The book is as humorous as it is philosophical, though it’s dark humor, e.g. the humor of an invading army that suicides itself without realizing that’s what it’s doing. [i.e. a bit like Monty Python’s Black Knight sketch, but on a planetary scale.]

The backstory of the Tralfamadorians in this book offers a great metaphor for the book’s theme. (Note: the Tralfamadorians morph a bit between the various books that they appear in, or at least different information is revealed as is relevant to the story at hand. In “Slaughterhouse-Five,” the emphasis is on the fact that this alien race sees all time simultaneously.) While the Tralfamadorians here still see all of time simultaneously, what is emphasized is that they’re a species of robots that came about when the original (biological) Tralfamadorians kept off-loading less meaningful work to robots. But biological Tralfamadorians would always come to believe that whatever work remained didn’t feel sufficiently meaningful. When they finally asked an AI to calculate the absolute most meaningful work there is, they were told that there is no meaningful work, and so they have the robots end their existence.
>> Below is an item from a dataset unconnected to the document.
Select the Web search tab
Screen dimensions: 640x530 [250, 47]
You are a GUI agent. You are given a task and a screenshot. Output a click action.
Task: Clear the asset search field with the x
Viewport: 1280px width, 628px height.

Vonnegut’s wild creativity can have the flipside of being challenging to follow. Fortunately, understanding of this novel doesn’t rest on understanding the workings of the “chrono-synclastic infundibulum,” but rather on much simpler and more humorous concepts. Like “Cat’s Cradle,” I found this novel easier to follow than Vonnegut’s time-jumping masterwork “Slaughterhouse-Five.”

This is a hilarious and thought-provoking book. I’d highly recommend it for all readers.